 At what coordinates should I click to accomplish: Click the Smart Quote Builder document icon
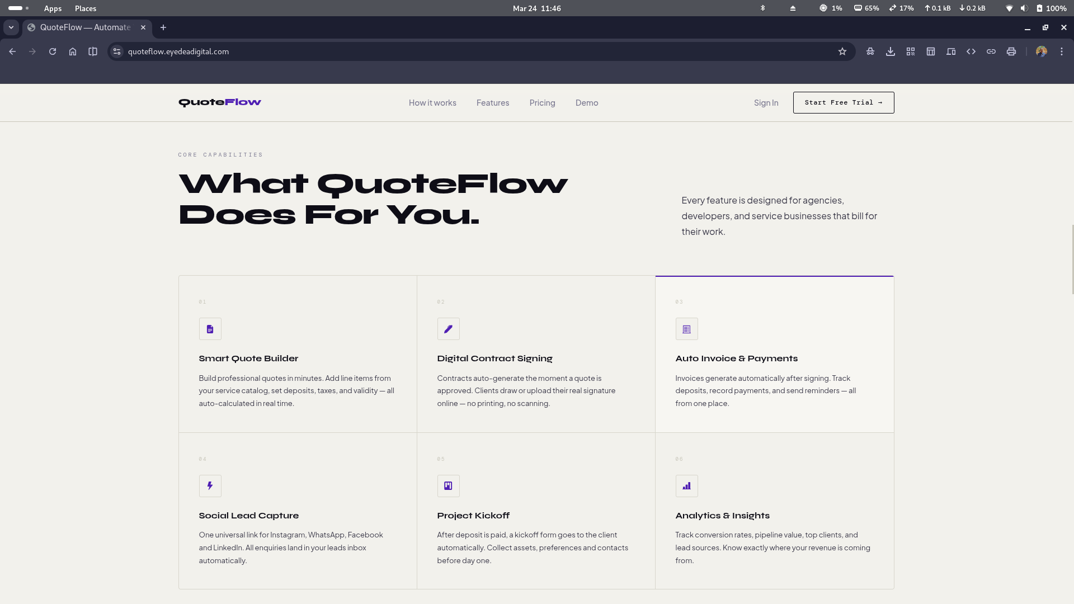(x=210, y=329)
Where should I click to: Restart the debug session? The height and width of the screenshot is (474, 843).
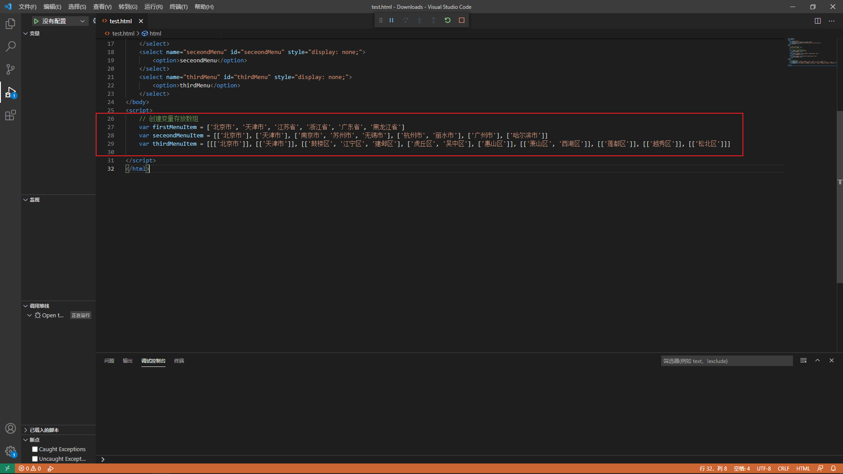click(x=447, y=20)
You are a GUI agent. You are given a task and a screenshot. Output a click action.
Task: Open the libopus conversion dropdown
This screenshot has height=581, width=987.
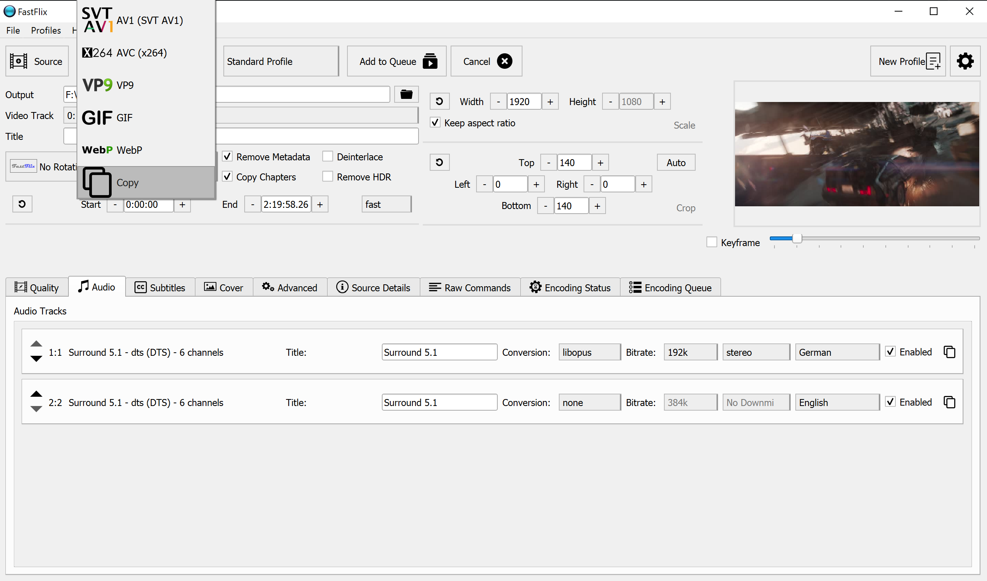coord(589,352)
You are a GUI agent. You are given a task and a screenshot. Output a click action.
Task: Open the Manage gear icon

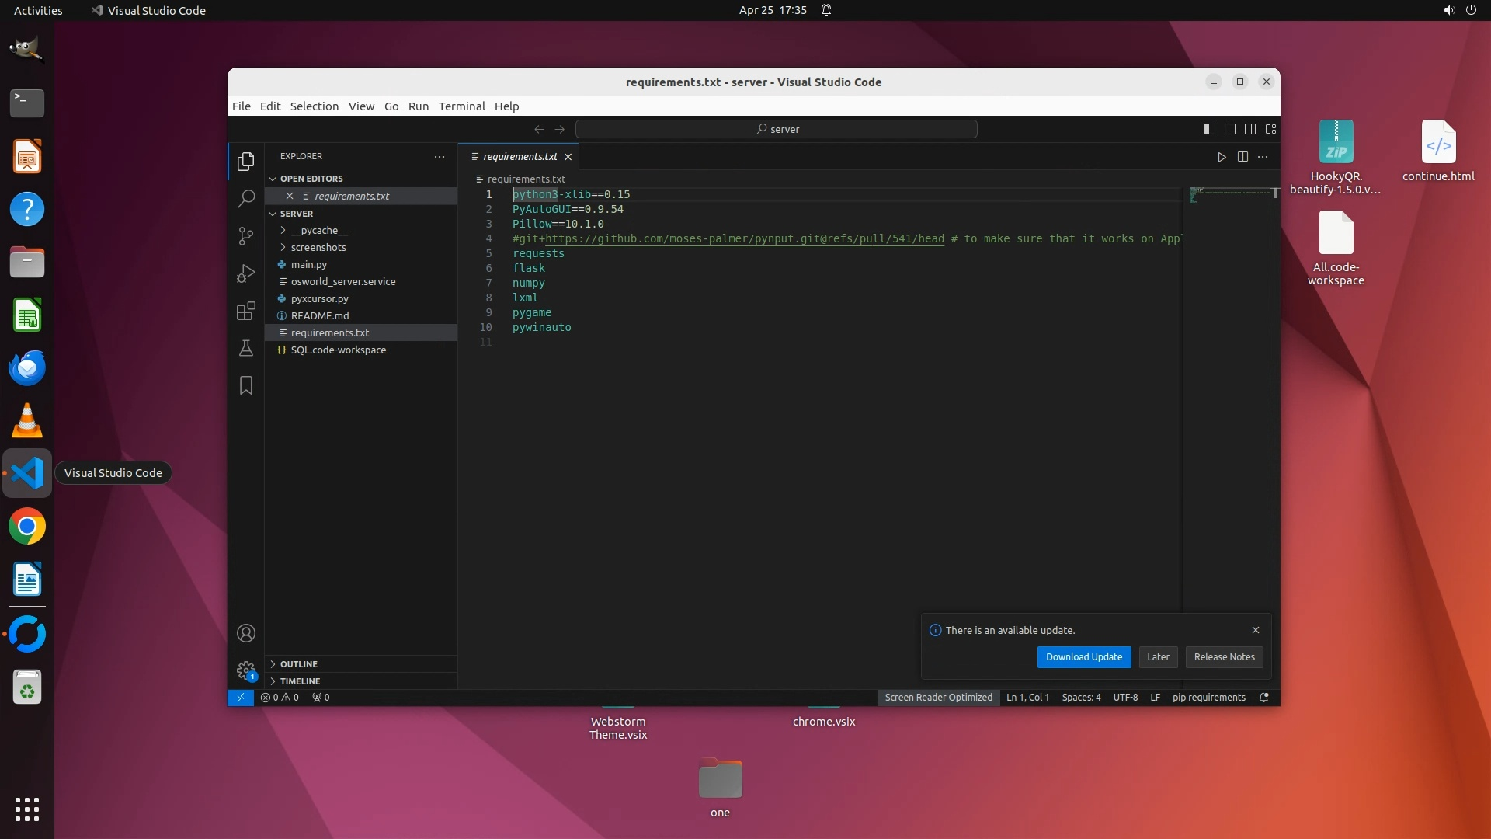246,670
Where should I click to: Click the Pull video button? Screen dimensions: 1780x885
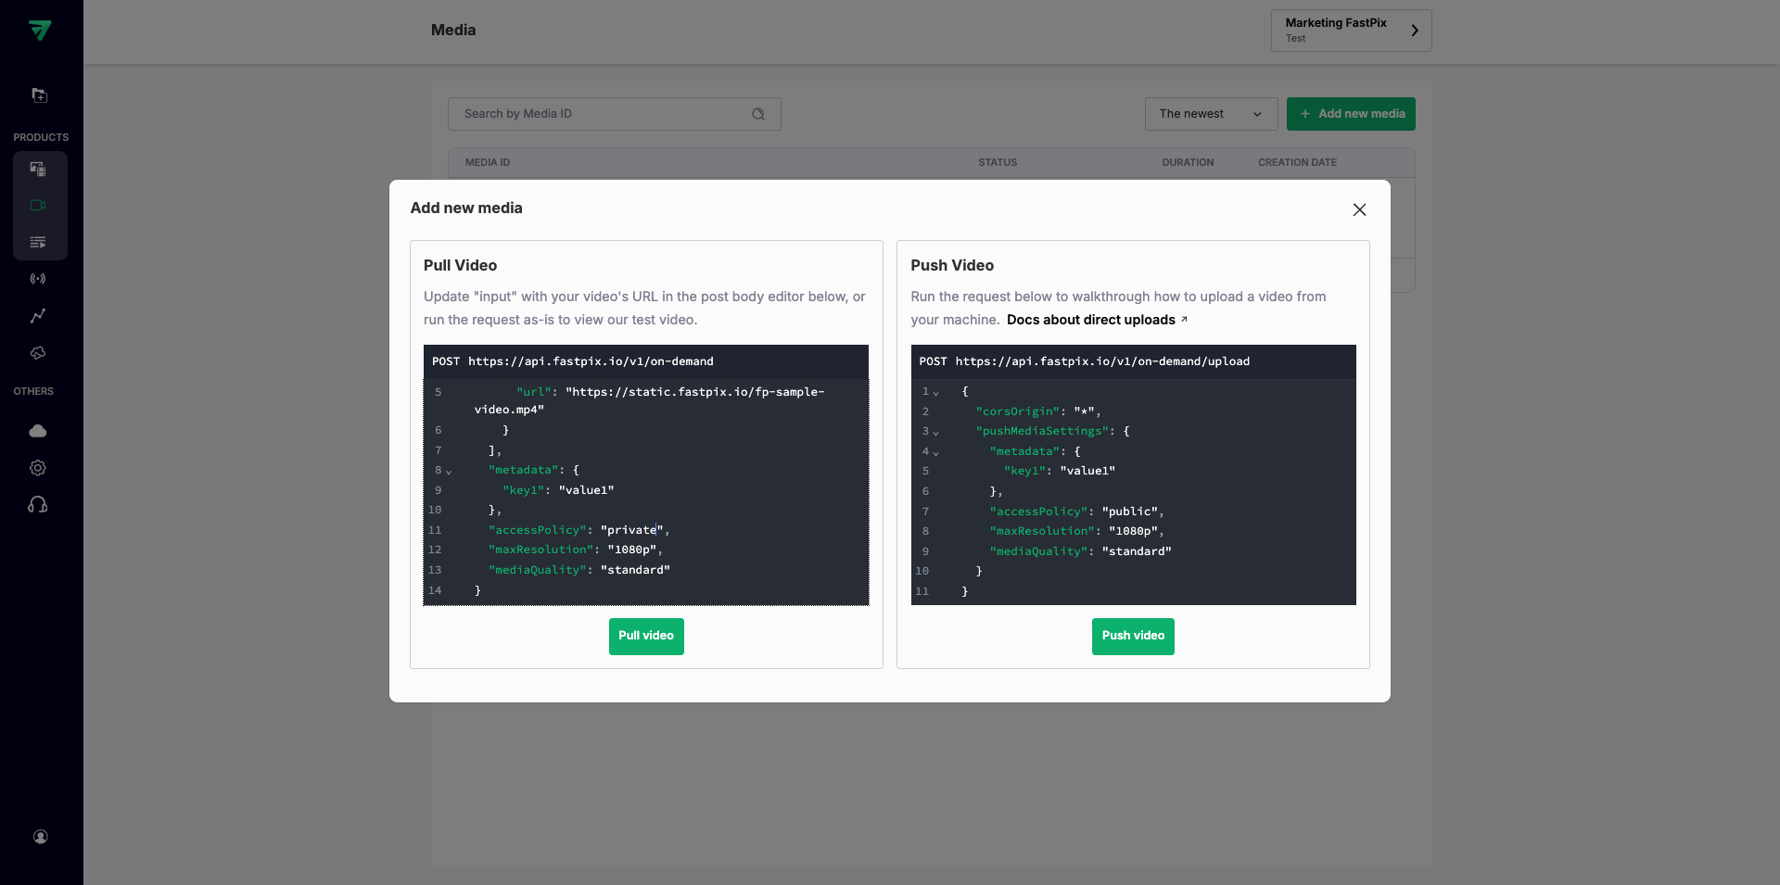pyautogui.click(x=646, y=637)
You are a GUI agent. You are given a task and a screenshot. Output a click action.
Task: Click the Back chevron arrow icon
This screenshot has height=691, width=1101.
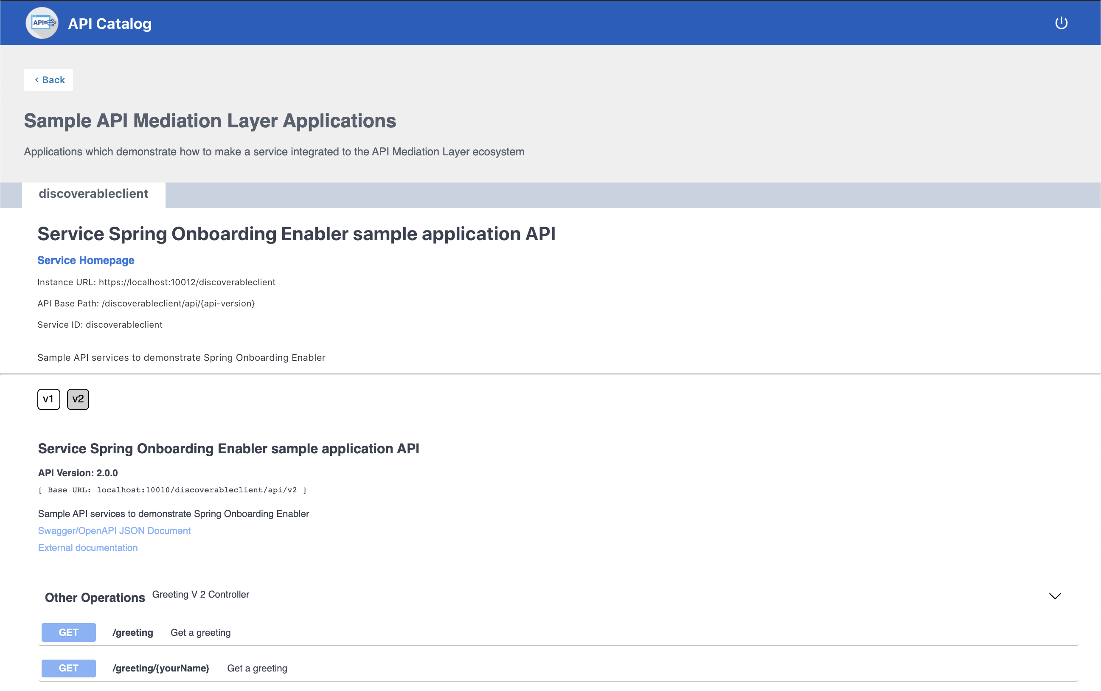37,80
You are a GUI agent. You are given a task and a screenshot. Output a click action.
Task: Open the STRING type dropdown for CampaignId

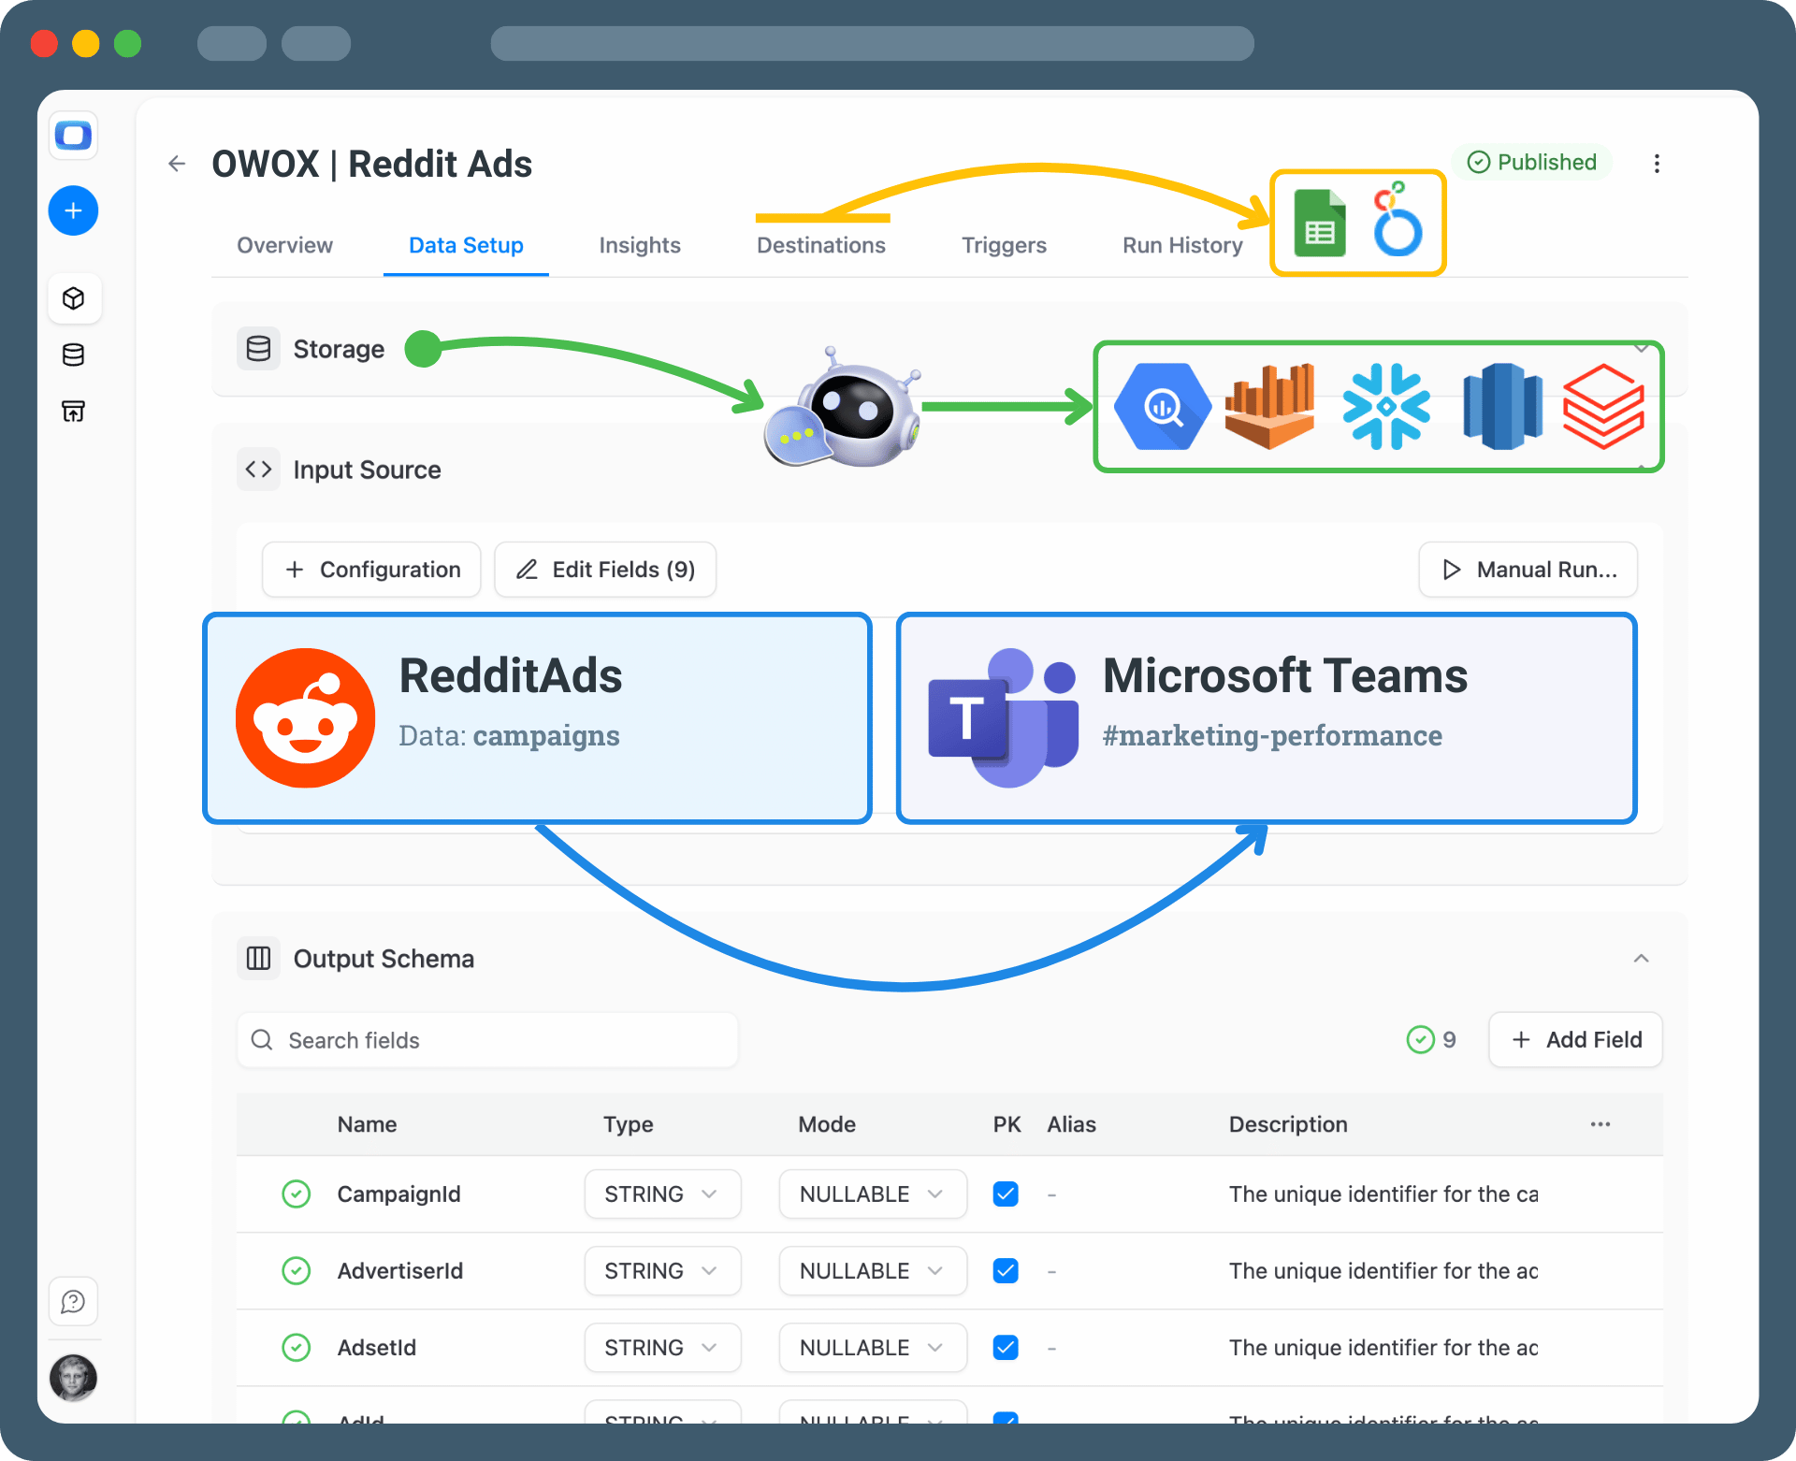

» **Problem to solve**:
The reply should contain all of the data above, word for word, with no pictures.

» **Solution to this problem**:
 At what coordinates should I click to accomplish: Click the Smart Quote Builder document icon
(x=210, y=329)
Where should I click to: Restart the debug session? The height and width of the screenshot is (474, 843).
click(x=447, y=20)
You are a GUI agent. You are given a task and a screenshot. Output a click action.
Task: Open the libopus conversion dropdown
This screenshot has height=581, width=987.
coord(589,352)
You are a GUI agent. You are given a task and a screenshot. Output a click action.
Task: Open the Manage gear icon

246,670
Where should I click to: Click the Pull video button? Screen dimensions: 1780x885
pyautogui.click(x=646, y=637)
You are a GUI agent. You are given a task and a screenshot. Output a click action.
Task: Click the Back chevron arrow icon
This screenshot has height=691, width=1101.
37,80
You are a GUI agent. You are given a task and a screenshot. Output a click action.
Task: Open the STRING type dropdown for CampaignId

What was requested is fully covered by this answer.